British hackers go direct to jail

Two hackers who carried out cyber attacks on PayPal, Mastercard and Visa – as well as a number of music sites – in support of WikiLeaks have been locked up in jail.
Christopher Weatherhead, 22, of Northampton; and Ashley Rhodes, 28, of Camberwell, London – both members of the Anonymous hacking group – have been jailed for 18 months and seven months respectively.
Co-defendant Peter Gibson, 24, of Hartlepool, was given a six-month sentence, suspended for two years, while the remaining co-defendant, Jake Birchall, 18, from Chester, will be sentenced on next month. The four men carried out so-called distributed denial-of-service (DDoS) attacks in 2010 and 2011, using a free tool downloaded from the Internet.

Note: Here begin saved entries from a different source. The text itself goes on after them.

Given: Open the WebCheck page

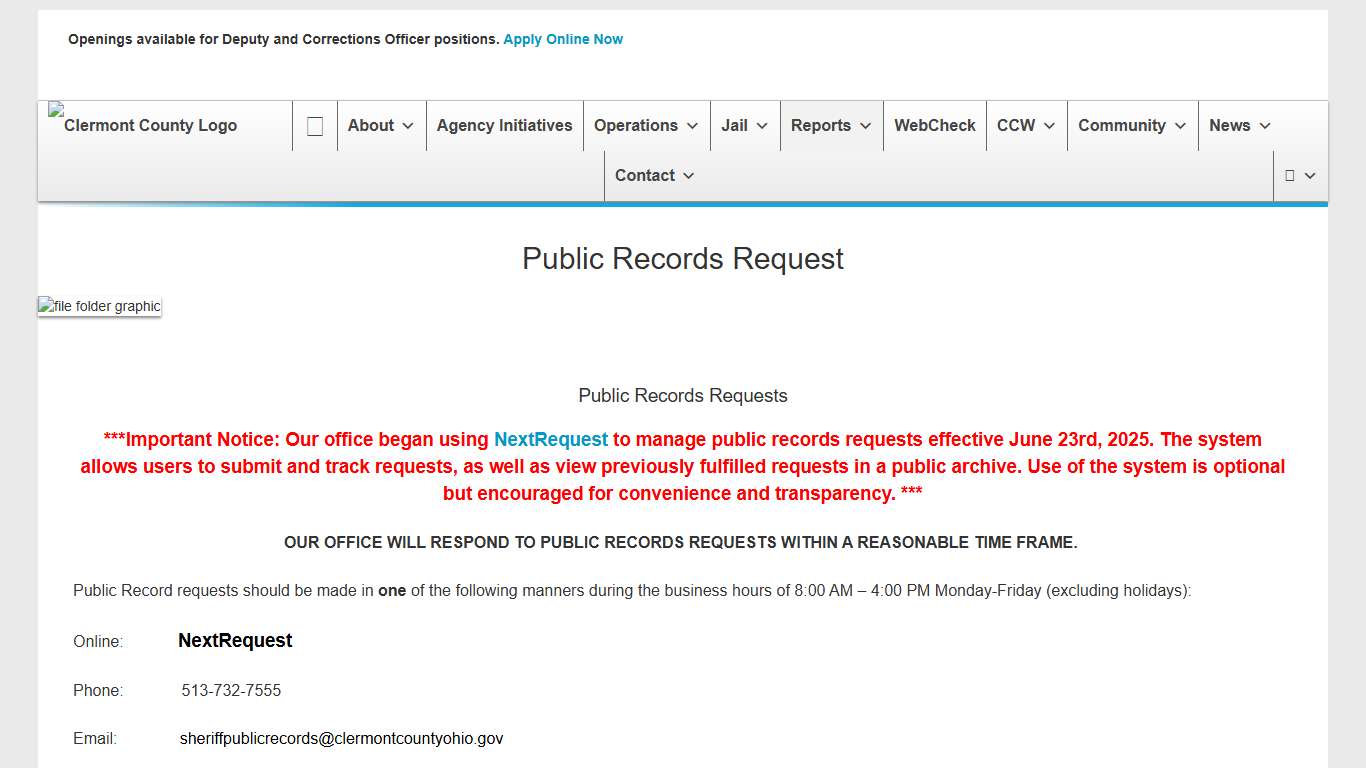Looking at the screenshot, I should tap(934, 125).
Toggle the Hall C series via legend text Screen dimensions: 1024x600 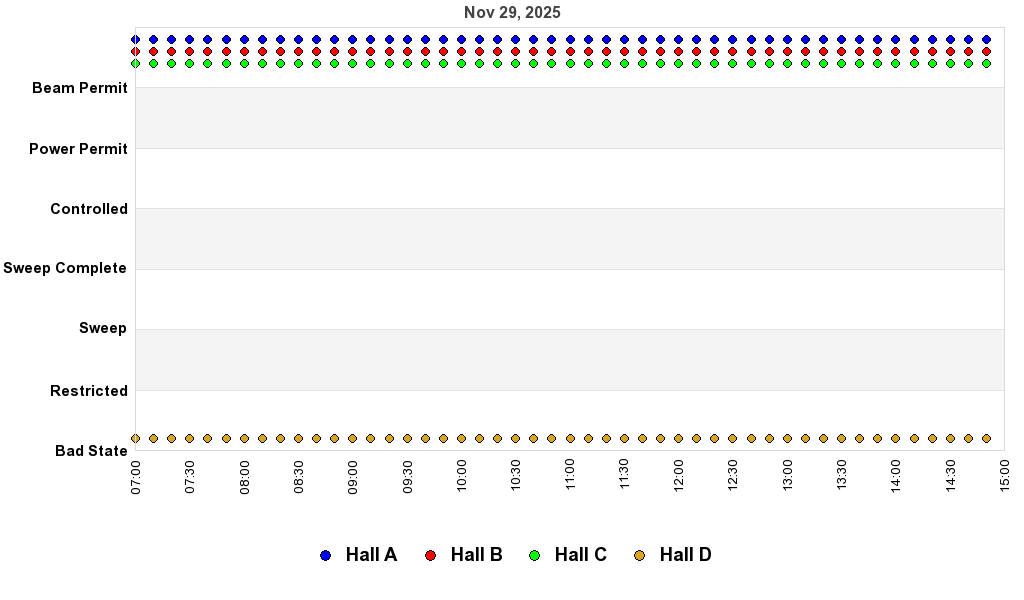(580, 555)
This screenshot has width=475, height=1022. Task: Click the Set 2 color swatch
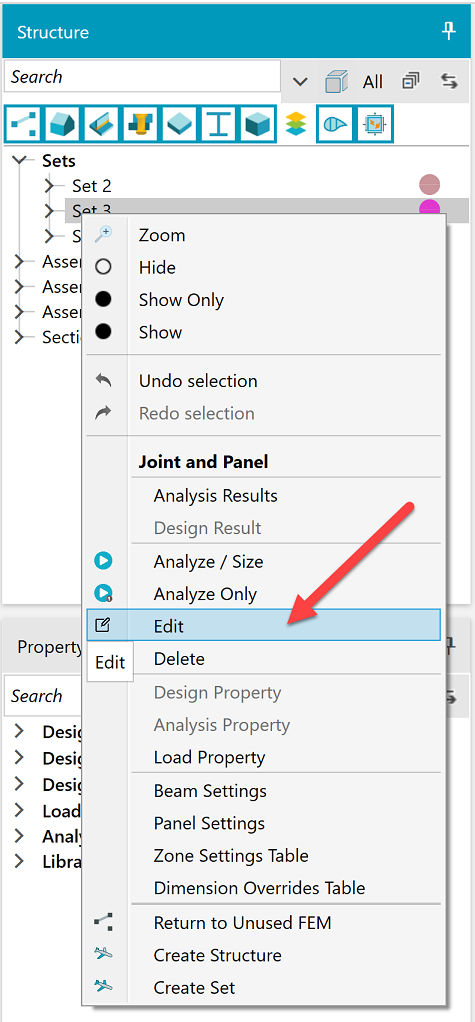(x=429, y=185)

According to the prosecution, Weatherhead took a leading role, although he denied any part in the hack, dubbed Operation Payback.

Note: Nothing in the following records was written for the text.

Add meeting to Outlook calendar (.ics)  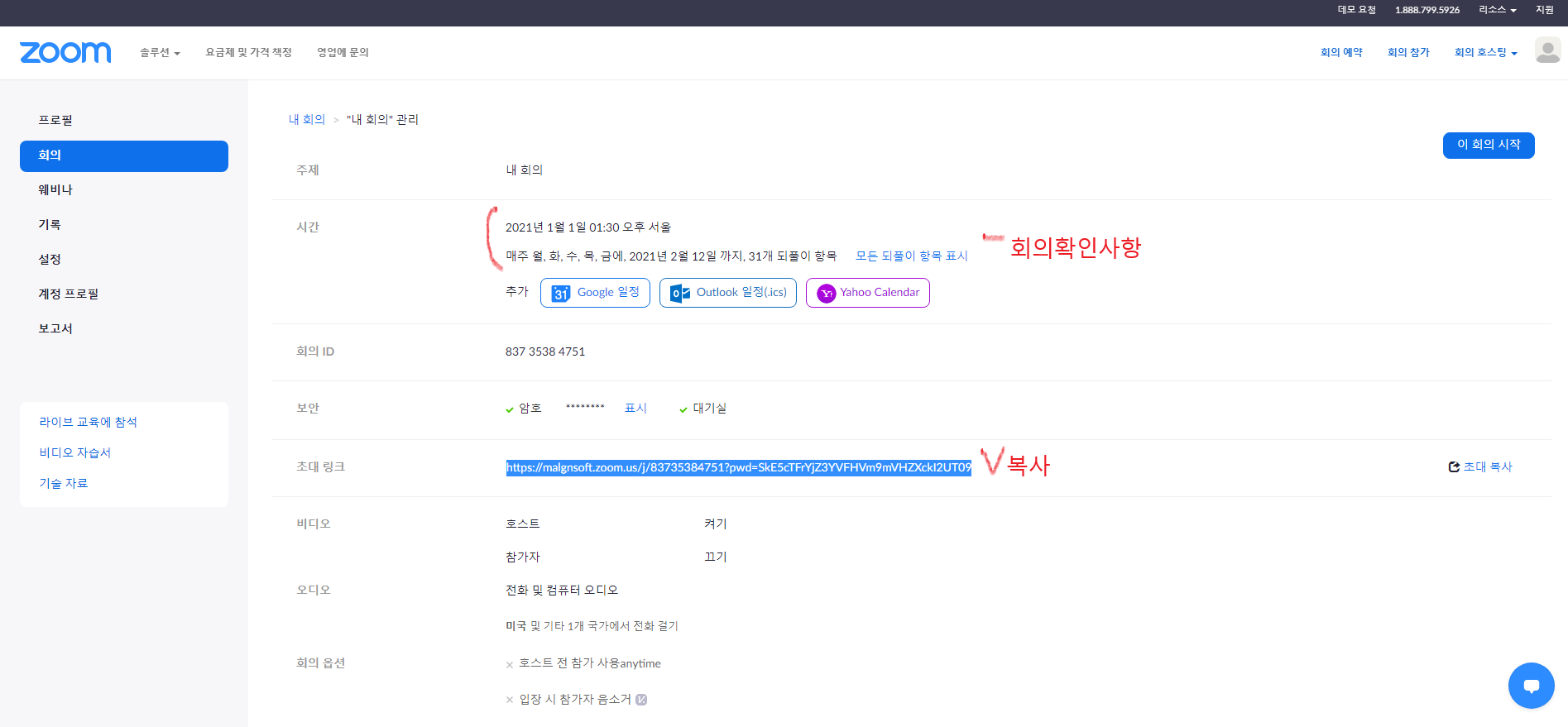727,293
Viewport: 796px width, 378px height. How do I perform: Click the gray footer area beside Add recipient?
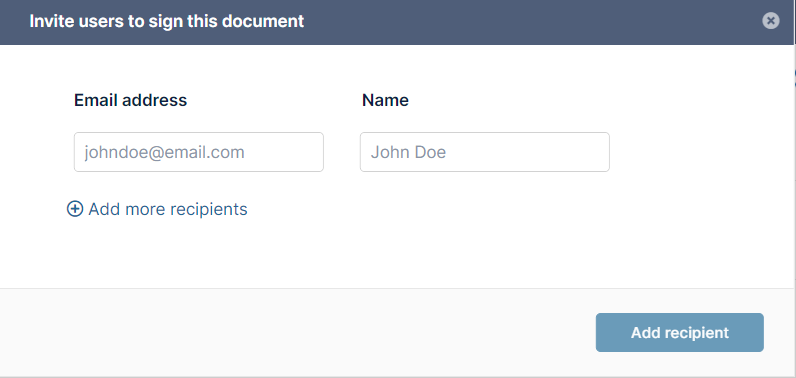pos(294,332)
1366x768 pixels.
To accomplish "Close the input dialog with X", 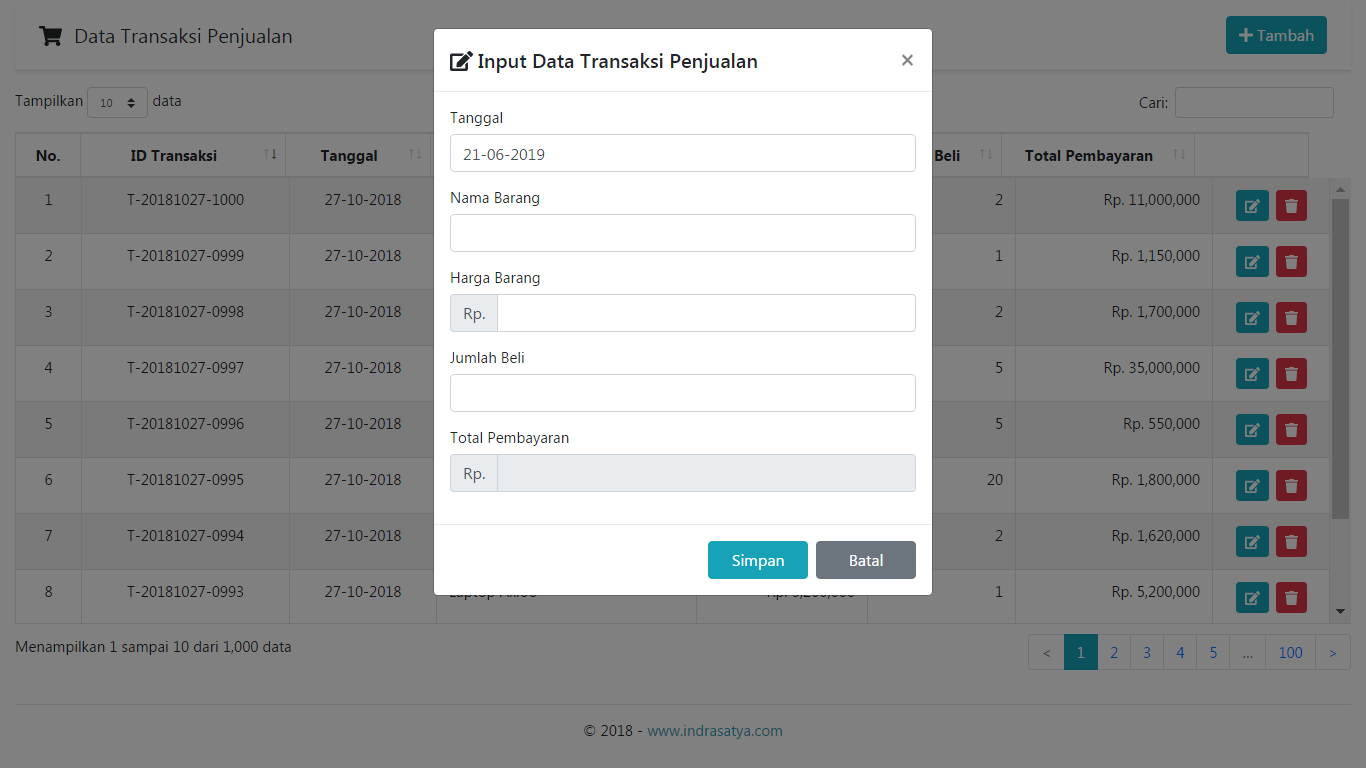I will [x=907, y=60].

The sentences were handed down at Southwark Crown Court and are believed to be the first convictions for DDoS in the UK. Estimated to have cost PayPal £3.5m, the attack targeted a number of sites, although originally targeted just those involved in the music industry, including British Recorded Music Industry (BPI), the Ministry of Sound and the International Federation of the Phonographic Industry.

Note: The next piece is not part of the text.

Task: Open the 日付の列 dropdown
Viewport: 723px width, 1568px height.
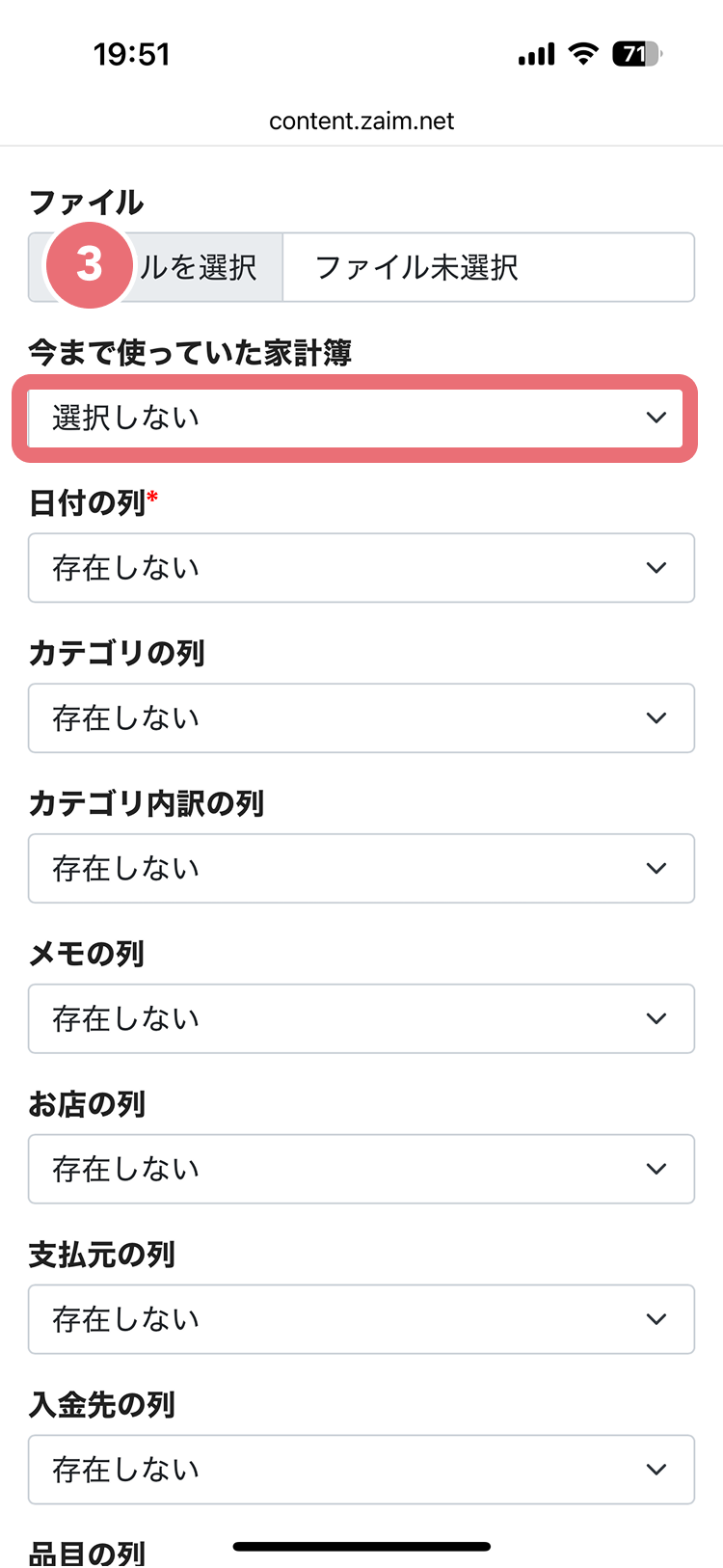Action: point(362,568)
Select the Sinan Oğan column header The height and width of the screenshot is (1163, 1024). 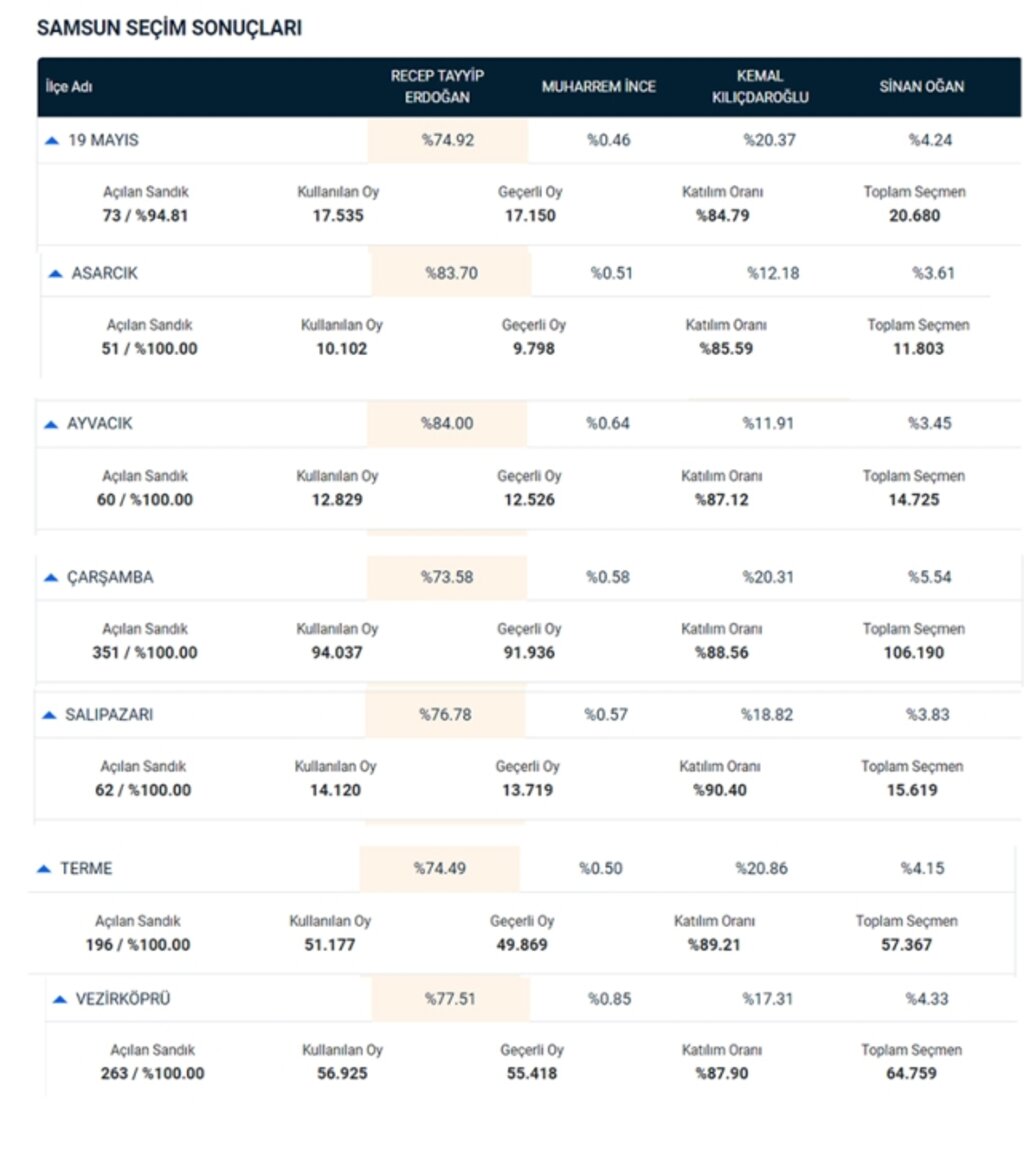922,87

But the hackers later broadened the attack to include revenge for WikiLeaks after the backlash against the site for publishing thousands of US diplomatic cables.
Judge Peter Testar said: “It is intolerable that, when an individual or a group disagrees with a particular entity’s activities, they should be free to curtail that activity by means of attacks such as those which took place in this case.”